Finance Minister Mohammed Al-Jadaan said the rating reflected “the strength, flexibility and capability of the Kingdom’s economy in facing global economic challenges”
Islamic finance. Image used for illustrative purpose.
By Staff Writer, Arab News
LONDON: Saudi finance chiefs have welcomed the latest ratings agency stamp of approval for the Kingdom’s sukuk program.
Moody’s this week assigned a top rating to the government’s Riyal-denominated Islamic bond program.
Such ratings are used by investors to gauge the creditworthiness of countries and companies.
Moody’s issued a provisional (P) A1 senior unsecured MTN global scale rating and Aaa.sa senior unsecured national scale rating to the government’s sukuk program.

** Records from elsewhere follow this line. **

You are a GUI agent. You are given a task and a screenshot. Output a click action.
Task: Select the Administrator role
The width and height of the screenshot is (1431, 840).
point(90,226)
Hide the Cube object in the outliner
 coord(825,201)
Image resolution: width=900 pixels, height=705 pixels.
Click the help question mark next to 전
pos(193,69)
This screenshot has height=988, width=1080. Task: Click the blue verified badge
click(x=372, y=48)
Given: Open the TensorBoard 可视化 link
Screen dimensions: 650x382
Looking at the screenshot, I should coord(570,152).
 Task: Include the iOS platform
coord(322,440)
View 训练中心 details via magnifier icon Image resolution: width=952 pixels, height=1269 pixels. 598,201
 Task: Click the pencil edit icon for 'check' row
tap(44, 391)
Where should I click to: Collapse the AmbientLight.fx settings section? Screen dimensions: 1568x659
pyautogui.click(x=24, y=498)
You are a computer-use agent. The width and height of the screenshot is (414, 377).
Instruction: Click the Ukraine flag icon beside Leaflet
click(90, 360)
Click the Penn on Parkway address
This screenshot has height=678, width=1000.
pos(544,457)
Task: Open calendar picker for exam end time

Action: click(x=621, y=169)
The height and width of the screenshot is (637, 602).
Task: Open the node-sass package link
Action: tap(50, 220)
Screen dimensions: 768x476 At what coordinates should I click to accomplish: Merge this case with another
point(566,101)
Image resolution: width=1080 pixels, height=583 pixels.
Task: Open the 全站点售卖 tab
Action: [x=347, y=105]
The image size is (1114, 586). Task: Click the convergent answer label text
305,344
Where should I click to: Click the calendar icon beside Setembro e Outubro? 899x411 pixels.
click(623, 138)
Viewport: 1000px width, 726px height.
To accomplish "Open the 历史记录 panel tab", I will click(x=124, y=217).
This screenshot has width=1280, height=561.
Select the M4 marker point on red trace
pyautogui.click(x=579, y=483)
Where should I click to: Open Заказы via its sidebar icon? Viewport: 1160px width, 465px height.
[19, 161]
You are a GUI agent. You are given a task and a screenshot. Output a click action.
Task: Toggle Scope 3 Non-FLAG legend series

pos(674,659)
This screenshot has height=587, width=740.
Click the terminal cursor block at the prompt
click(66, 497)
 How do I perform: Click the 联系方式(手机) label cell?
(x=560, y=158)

Finance Minister Mohammed Al-Jadaan said the rating reflected “the strength, flexibility and capability of the Kingdom’s economy in facing global economic challenges.”
Gulf states including Saudi Arabia are selling Islamic bonds, also known as sukuk, to help fund public spending and infrastructure projects amid weaker oil prices and the ongoing economic fallout from the coronavirus pandemic.
National Debt Management Center CEO Fahad Al-Saif, said that the move by Moody’s showed “the depth of the local debt market by providing a risk-free yield curve.”
The introduction of the national scale rating is expected to further attract foreign investors in the local debt capital market, he said.
Credit rating reports for domestic issuances are opinions on the creditworthiness of public and private issuers as well as financial obligations related to other issuers within a country.
The credit rating of domestic issuances deals with the relative risk within a country (relative to the Sovereign issuance rating), while the credit rating of international sukuk sakes is based on a cross-country comparison.